Long-term studies out to five years has shown that about one-third of patients who undergo migraine surgery are cured. The majority of migraine surgery patients (about half) are not cured but have reduction in the number and severity of their headaches. A small number of patients (about 10%) failed to get benefit from the surgery.
Dr. Barry Eppley
Indianapolis, Indiana
Q: I have had severe migraines for years. My migraines start in the back of my head and shoot up into my scalp and down into my shoulders. It usually feels like there is a vise on the back of my head. I have been to a lot of doctors and have tried everything from every drug out there to chiropractors, acupuncturists, massage therapists and even Chinese oriental practitioners. A few things worked for several days or a week but nothing lasts. I went to the local university and saw a neurologist there who did an MRI and other blood tests and came up with nothing. His drugs didn’t work any better. I have read recently on the internet about some type of migraine surgery. While I am desparate to try anything, the thought of going through surgery and then not have it work would be disappointing to say the least. What is the success of this new migraine surgery?

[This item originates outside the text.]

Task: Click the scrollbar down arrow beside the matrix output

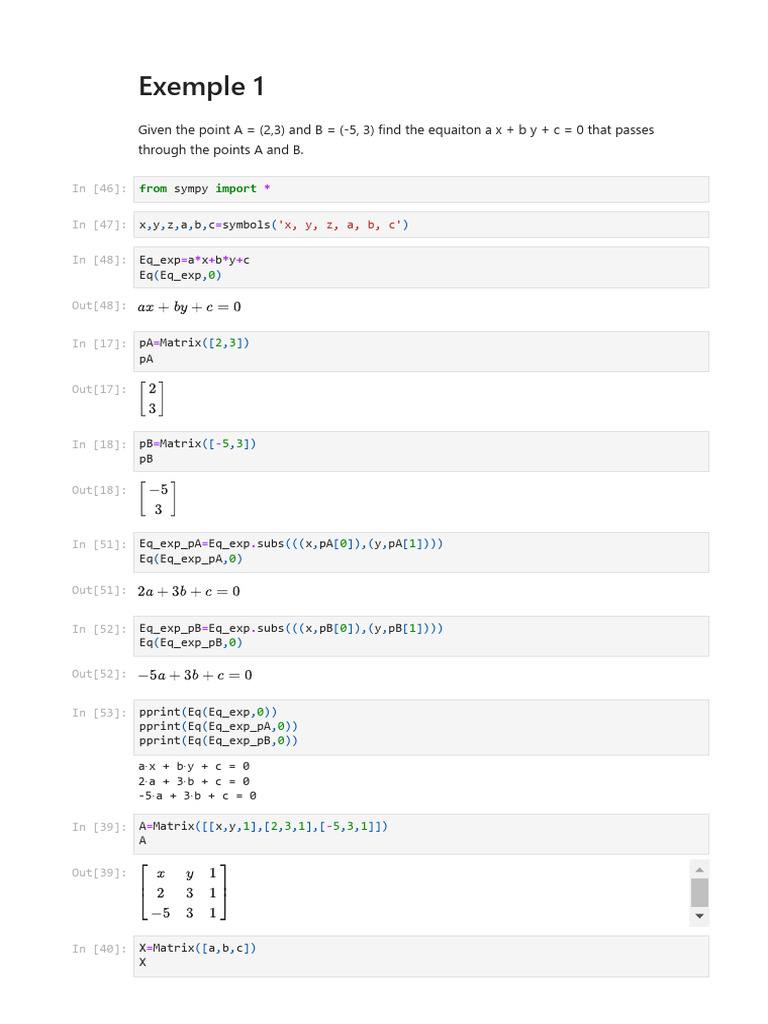Action: 699,915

A: Migraine surgery is based on the concept that there is a peripheral trigger or site of nerve compression which is the stimulus for the attack. One of the four recognized trigger zones is at the greater occipital nerve at the back of the head at the base of the skull which causes occipital migraines. Whether surgery would be effective can be predicted beforehand through the use of Botox injections into the area. A positive response to Botox, which includes a significant and sustained relief of the migraines, correlates highly with surgical success. While about 1/3 of patients will have a near complete elimination of their migraines, 2/3 s will have reduced frequency, intensity and duration of attacks. A recent clinical study reported that 90% of patients treated maintained good relief out to five years after surgery which as the time limit of the study.